→ **CHALLENGE**
Put every line of the listing below into a numbered list, leaving out the blank lines.

++++++++

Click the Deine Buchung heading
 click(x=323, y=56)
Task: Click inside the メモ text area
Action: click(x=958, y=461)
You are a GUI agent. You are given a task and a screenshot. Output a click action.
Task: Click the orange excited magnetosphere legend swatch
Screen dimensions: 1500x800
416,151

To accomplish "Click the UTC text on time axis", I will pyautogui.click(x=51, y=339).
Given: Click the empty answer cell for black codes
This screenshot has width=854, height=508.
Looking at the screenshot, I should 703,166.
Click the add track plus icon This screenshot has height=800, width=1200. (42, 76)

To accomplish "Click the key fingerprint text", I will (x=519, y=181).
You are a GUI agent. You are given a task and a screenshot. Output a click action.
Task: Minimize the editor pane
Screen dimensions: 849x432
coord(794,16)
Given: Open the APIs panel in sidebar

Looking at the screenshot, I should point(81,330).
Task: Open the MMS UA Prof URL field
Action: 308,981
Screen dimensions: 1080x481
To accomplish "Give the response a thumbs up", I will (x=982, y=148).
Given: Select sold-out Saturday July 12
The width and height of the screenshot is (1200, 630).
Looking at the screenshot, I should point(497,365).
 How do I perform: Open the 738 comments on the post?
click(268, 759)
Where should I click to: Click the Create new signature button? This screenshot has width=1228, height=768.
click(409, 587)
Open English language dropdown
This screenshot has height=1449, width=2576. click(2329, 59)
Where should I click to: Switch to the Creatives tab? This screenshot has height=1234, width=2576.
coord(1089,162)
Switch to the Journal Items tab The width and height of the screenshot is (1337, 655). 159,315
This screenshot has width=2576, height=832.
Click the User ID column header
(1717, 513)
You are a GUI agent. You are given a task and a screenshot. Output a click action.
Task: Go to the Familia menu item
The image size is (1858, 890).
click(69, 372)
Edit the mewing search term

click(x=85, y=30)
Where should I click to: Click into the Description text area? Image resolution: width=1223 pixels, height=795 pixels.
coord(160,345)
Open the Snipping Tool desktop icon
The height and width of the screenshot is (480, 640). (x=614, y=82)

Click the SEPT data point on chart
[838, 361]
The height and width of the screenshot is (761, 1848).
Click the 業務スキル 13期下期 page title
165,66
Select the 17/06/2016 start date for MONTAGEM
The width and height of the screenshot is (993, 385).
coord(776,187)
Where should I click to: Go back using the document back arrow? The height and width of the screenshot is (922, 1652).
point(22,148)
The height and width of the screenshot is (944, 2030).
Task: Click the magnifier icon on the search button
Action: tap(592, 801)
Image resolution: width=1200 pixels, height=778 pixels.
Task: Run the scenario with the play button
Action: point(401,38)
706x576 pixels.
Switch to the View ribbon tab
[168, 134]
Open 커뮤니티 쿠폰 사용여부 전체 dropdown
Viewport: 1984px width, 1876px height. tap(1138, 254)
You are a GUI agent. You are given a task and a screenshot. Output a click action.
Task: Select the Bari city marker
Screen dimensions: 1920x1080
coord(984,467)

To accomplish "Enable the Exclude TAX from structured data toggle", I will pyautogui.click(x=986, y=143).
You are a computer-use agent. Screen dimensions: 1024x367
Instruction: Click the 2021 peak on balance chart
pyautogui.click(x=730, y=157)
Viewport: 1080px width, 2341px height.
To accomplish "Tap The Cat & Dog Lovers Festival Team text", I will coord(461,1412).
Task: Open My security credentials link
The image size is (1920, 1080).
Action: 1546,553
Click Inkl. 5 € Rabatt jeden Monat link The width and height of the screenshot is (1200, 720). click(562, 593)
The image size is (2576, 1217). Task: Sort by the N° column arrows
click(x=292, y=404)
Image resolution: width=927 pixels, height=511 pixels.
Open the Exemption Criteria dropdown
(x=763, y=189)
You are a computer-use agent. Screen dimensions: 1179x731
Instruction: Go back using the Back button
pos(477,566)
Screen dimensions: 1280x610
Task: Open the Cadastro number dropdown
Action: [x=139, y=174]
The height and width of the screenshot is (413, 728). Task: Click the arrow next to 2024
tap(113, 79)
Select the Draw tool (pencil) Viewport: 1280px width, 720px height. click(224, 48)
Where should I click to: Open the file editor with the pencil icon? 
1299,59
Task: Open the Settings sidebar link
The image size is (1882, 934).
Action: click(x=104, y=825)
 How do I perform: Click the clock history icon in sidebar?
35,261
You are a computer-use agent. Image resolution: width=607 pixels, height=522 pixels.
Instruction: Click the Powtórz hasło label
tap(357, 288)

++++++++

→ **RESULT OF THE TASK**
1. Click the Deine Buchung heading
2.  click(x=323, y=56)
3. Task: Click inside the メモ text area
4. Action: click(x=958, y=461)
5. You are a GUI agent. You are given a task and a screenshot. Output a click action.
6. Task: Click the orange excited magnetosphere legend swatch
7. Screen dimensions: 1500x800
8. 416,151
9. To accomplish "Click the UTC text on time axis", I will pyautogui.click(x=51, y=339).
10. Given: Click the empty answer cell for black codes
11. This screenshot has width=854, height=508.
12. Looking at the screenshot, I should 703,166.
13. Click the add track plus icon This screenshot has height=800, width=1200. (42, 76)
14. To accomplish "Click the key fingerprint text", I will (x=519, y=181).
15. You are a GUI agent. You are given a task and a screenshot. Output a click action.
16. Task: Minimize the editor pane
17. Screen dimensions: 849x432
18. coord(794,16)
19. Given: Open the APIs panel in sidebar
20. Looking at the screenshot, I should point(81,330).
21. Task: Open the MMS UA Prof URL field
22. Action: 308,981
23. Screen dimensions: 1080x481
24. To accomplish "Give the response a thumbs up", I will (x=982, y=148).
25. Given: Select sold-out Saturday July 12
26. The width and height of the screenshot is (1200, 630).
27. Looking at the screenshot, I should point(497,365).
28.  How do I perform: Open the 738 comments on the post?
29. click(268, 759)
30. Where should I click to: Click the Create new signature button? This screenshot has width=1228, height=768.
31. click(409, 587)
32. Open English language dropdown
33. This screenshot has height=1449, width=2576. click(2329, 59)
34. Where should I click to: Switch to the Creatives tab? This screenshot has height=1234, width=2576.
35. coord(1089,162)
36. Switch to the Journal Items tab The width and height of the screenshot is (1337, 655). 159,315
37. This screenshot has width=2576, height=832.
38. Click the User ID column header
39. (1717, 513)
40. You are a GUI agent. You are given a task and a screenshot. Output a click action.
41. Task: Go to the Familia menu item
42. The image size is (1858, 890).
43. click(69, 372)
44. Edit the mewing search term
45. click(x=85, y=30)
46. Where should I click to: Click into the Description text area? Image resolution: width=1223 pixels, height=795 pixels.
47. coord(160,345)
48. Open the Snipping Tool desktop icon
49. The height and width of the screenshot is (480, 640). (x=614, y=82)
50. Click the SEPT data point on chart
51. [838, 361]
52. The height and width of the screenshot is (761, 1848).
53. Click the 業務スキル 13期下期 page title
54. 165,66
55. Select the 17/06/2016 start date for MONTAGEM
56. The width and height of the screenshot is (993, 385).
57. coord(776,187)
58. Where should I click to: Go back using the document back arrow? The height and width of the screenshot is (922, 1652).
59. point(22,148)
60. The height and width of the screenshot is (944, 2030).
61. Task: Click the magnifier icon on the search button
62. Action: tap(592, 801)
63. Image resolution: width=1200 pixels, height=778 pixels.
64. Task: Run the scenario with the play button
65. Action: point(401,38)
66. 706x576 pixels.
67. Switch to the View ribbon tab
68. [168, 134]
69. Open 커뮤니티 쿠폰 사용여부 전체 dropdown
70. Viewport: 1984px width, 1876px height. tap(1138, 254)
71. You are a GUI agent. You are given a task and a screenshot. Output a click action.
72. Task: Select the Bari city marker
73. Screen dimensions: 1920x1080
74. coord(984,467)
75. To accomplish "Enable the Exclude TAX from structured data toggle", I will pyautogui.click(x=986, y=143).
76. You are a computer-use agent. Screen dimensions: 1024x367
77. Instruction: Click the 2021 peak on balance chart
78. pyautogui.click(x=730, y=157)
79. Viewport: 1080px width, 2341px height.
80. To accomplish "Tap The Cat & Dog Lovers Festival Team text", I will coord(461,1412).
81. Task: Open My security credentials link
82. The image size is (1920, 1080).
83. Action: 1546,553
84. Click Inkl. 5 € Rabatt jeden Monat link The width and height of the screenshot is (1200, 720). click(562, 593)
85. The image size is (2576, 1217). Task: Sort by the N° column arrows
86. click(x=292, y=404)
87. Image resolution: width=927 pixels, height=511 pixels.
88. Open the Exemption Criteria dropdown
89. (x=763, y=189)
90. You are a computer-use agent. Screen dimensions: 1179x731
91. Instruction: Go back using the Back button
92. pos(477,566)
93. Screen dimensions: 1280x610
94. Task: Open the Cadastro number dropdown
95. Action: [x=139, y=174]
96. The height and width of the screenshot is (413, 728). Task: Click the arrow next to 2024
97. tap(113, 79)
98. Select the Draw tool (pencil) Viewport: 1280px width, 720px height. click(224, 48)
99. Where should I click to: Open the file editor with the pencil icon? 
100. 1299,59
101. Task: Open the Settings sidebar link
102. The image size is (1882, 934).
103. Action: click(x=104, y=825)
104.  How do I perform: Click the clock history icon in sidebar?
105. 35,261
106. You are a computer-use agent. Image resolution: width=607 pixels, height=522 pixels.
107. Instruction: Click the Powtórz hasło label
108. tap(357, 288)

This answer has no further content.